Coexistence of pituitary adenoma, intracranial meningioma and cerebral aneurysm has never been described. We report on a patient with GH-secreting pituitary macroadenoma associated with a right frontal meningioma and with two intracavernous asymptomatic aneurisms. A 61-year-old woman was referred to our Endocrine Unit 13 years after a right frontal craniotomy for a pituitary tumour. Endocrine investigation showed high levels of IGF-1 (560 ng/ml) and increased basal serum GH (56 ng/ml) levels, not suppressed after OGTT. MRI showed persistence of a homogeneously enhancing intra- and suprasellar lesion, compressing the visual pathways, with bilateral intracavernous invasion and simultaneous coexistence of a right intracavernous internal carotid artery (ICA) aneurysm in direct contact with the pituitary tumour.
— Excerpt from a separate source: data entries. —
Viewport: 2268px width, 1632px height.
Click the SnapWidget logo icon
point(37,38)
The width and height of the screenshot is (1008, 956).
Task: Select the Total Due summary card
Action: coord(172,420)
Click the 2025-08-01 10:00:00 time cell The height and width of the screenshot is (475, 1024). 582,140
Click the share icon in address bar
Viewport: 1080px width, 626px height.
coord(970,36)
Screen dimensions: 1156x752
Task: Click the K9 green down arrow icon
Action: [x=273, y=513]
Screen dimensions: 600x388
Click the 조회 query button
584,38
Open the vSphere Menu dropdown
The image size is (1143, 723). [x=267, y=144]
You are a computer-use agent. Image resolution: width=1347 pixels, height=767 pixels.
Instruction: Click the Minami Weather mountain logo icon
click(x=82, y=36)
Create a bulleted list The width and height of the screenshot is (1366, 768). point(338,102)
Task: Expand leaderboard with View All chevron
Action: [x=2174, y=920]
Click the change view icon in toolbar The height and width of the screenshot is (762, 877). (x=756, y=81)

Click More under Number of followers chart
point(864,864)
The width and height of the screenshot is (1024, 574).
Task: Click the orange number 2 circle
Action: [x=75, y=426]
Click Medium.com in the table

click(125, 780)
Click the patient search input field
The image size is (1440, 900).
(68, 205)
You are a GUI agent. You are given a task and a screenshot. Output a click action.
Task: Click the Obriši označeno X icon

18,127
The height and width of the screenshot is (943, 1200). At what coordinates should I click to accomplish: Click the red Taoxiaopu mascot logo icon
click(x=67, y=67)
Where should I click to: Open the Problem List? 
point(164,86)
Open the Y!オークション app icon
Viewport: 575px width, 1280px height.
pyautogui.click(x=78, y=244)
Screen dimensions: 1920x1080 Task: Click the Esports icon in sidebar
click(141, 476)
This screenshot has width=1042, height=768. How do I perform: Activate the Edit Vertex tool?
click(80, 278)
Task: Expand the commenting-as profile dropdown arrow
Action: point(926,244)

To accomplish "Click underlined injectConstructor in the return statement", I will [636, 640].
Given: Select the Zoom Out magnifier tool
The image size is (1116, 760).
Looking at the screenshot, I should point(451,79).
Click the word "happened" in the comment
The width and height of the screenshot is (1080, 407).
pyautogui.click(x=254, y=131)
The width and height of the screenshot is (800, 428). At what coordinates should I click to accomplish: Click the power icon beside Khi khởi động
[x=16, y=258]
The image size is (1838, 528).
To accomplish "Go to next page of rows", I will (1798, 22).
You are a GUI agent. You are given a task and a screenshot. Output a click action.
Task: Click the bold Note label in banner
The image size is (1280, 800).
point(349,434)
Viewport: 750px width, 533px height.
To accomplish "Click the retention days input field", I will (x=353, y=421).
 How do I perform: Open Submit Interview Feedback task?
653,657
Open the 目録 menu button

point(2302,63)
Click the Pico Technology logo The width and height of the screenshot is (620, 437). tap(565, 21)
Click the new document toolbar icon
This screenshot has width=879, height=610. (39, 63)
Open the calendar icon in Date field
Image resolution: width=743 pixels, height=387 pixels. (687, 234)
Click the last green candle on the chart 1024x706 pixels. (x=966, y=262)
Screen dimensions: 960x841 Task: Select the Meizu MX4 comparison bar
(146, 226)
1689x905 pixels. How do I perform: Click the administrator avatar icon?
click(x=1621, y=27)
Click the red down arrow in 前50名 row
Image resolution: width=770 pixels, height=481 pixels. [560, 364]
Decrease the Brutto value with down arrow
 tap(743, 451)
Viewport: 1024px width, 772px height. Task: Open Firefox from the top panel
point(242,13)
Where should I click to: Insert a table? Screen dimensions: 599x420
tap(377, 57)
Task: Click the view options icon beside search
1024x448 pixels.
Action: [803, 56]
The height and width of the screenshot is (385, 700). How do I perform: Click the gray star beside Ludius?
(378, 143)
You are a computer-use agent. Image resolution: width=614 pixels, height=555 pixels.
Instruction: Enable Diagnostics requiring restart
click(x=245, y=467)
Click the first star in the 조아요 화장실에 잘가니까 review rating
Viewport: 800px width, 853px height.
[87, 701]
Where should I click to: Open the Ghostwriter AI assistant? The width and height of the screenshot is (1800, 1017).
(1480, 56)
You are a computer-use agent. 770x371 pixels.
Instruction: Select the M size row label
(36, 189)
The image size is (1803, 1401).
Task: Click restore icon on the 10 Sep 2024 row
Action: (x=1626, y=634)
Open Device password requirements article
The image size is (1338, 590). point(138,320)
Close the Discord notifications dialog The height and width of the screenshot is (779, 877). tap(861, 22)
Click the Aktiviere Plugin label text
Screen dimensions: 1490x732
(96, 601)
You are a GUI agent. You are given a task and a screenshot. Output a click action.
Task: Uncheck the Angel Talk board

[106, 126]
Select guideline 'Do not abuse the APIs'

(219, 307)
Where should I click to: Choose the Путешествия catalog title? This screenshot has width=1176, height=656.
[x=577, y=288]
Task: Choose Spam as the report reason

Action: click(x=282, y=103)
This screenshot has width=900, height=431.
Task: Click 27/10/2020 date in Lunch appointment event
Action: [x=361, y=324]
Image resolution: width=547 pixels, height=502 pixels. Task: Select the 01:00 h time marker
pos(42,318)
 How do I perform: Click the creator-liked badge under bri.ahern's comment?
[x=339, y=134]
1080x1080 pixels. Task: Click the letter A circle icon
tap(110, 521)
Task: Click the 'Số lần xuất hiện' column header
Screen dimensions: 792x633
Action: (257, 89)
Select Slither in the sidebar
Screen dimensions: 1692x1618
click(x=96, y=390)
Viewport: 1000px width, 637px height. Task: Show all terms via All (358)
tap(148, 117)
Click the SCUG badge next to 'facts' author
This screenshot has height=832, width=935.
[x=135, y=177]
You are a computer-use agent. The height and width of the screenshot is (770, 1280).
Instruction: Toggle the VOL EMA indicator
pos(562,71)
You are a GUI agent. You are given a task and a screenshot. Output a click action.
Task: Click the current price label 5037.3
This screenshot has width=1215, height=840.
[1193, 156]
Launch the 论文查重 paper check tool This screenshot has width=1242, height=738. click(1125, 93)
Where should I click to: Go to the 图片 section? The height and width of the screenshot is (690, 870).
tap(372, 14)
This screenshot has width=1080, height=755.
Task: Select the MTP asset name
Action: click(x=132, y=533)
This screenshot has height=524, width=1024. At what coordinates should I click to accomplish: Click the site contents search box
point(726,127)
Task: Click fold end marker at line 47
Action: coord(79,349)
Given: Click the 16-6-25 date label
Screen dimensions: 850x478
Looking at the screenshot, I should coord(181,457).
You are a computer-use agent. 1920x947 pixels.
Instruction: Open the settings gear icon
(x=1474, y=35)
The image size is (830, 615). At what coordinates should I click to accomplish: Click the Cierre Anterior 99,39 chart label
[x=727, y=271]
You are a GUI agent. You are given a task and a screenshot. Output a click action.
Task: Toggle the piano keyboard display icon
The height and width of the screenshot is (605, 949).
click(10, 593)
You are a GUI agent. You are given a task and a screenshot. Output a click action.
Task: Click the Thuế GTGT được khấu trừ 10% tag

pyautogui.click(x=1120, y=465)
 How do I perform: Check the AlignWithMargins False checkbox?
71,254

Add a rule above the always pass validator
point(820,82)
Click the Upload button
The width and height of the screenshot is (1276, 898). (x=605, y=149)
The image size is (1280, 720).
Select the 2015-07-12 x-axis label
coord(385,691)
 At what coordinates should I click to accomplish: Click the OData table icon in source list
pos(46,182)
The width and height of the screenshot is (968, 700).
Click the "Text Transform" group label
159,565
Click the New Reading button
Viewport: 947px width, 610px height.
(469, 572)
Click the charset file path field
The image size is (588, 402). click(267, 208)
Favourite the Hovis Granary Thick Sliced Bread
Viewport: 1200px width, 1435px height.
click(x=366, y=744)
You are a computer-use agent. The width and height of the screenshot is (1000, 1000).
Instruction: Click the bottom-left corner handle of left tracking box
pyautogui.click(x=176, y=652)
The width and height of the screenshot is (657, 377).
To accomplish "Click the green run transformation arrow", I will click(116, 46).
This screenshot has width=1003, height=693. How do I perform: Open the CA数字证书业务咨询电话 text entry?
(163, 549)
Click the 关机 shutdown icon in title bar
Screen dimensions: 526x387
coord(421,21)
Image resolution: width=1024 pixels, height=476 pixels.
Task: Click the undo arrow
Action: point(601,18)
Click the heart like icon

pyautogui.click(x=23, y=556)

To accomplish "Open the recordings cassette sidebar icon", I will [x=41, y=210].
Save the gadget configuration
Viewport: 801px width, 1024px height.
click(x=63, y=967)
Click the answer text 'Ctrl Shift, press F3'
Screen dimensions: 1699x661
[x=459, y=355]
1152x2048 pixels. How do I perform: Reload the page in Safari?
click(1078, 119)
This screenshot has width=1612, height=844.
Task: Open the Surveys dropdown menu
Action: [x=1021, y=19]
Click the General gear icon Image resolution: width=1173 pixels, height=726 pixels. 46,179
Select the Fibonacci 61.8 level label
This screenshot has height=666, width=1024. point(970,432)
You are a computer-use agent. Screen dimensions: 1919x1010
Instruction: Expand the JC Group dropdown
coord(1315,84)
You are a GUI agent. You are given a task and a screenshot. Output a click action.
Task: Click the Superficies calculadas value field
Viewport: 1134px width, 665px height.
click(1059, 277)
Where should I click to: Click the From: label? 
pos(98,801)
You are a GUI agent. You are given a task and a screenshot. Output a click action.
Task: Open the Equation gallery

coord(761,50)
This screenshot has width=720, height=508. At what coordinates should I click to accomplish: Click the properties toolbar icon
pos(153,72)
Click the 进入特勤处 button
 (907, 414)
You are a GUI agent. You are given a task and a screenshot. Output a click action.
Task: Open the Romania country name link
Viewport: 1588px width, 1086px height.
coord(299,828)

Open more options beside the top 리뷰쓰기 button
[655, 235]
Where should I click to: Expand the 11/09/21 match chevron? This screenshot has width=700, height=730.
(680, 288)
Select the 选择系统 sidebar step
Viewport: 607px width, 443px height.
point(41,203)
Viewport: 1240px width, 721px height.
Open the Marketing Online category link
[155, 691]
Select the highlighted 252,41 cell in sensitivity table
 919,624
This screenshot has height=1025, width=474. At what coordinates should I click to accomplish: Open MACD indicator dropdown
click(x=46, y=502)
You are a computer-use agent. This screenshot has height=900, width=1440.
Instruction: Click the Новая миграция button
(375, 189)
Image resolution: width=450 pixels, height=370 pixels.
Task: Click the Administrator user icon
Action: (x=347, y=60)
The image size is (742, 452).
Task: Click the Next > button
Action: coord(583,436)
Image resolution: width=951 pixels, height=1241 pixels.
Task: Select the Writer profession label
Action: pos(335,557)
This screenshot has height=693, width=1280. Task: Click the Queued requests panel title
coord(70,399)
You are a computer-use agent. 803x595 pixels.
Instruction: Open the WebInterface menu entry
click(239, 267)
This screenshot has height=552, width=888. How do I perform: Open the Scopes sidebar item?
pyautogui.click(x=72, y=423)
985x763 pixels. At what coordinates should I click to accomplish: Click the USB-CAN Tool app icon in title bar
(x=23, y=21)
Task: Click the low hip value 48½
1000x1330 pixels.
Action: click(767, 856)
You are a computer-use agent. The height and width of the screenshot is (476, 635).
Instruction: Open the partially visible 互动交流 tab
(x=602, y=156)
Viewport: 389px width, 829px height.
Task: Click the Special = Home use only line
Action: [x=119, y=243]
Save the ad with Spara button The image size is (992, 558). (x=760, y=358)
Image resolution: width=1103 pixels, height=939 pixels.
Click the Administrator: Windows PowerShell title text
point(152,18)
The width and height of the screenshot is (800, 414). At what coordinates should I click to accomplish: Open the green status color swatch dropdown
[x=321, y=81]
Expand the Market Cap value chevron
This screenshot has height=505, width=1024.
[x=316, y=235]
Somatostatin analog treatment normalized GH and IGF-1 levels. Eight months later, the patient underwent a balloon ICA occlusion with disappearance of the right ICA aneurysm. One year later, a new MRI confirmed the presence of the pituitary mass showing also a right intracranial frontal meningioma and a new ICA aneurysm on the left side. Previous studies have suggested that prolonged GH hypersecretion could play a role in the genesis of intracranial aneurysms, inducing atherosclerotic and/or degenerative modification of the arterial walls. Other aetiological factors include a mechanical effect due to a direct contact between adenoma and aneurysm. Coexistence of pituitary adenoma and intracranial meningioma is a rare event, but also for this association it has been suggested that GH or other growth factors could play a role in appearance or in growth of meningioma. In our case, meningioma appeared and grew, despite the effective treatment of acromegaly.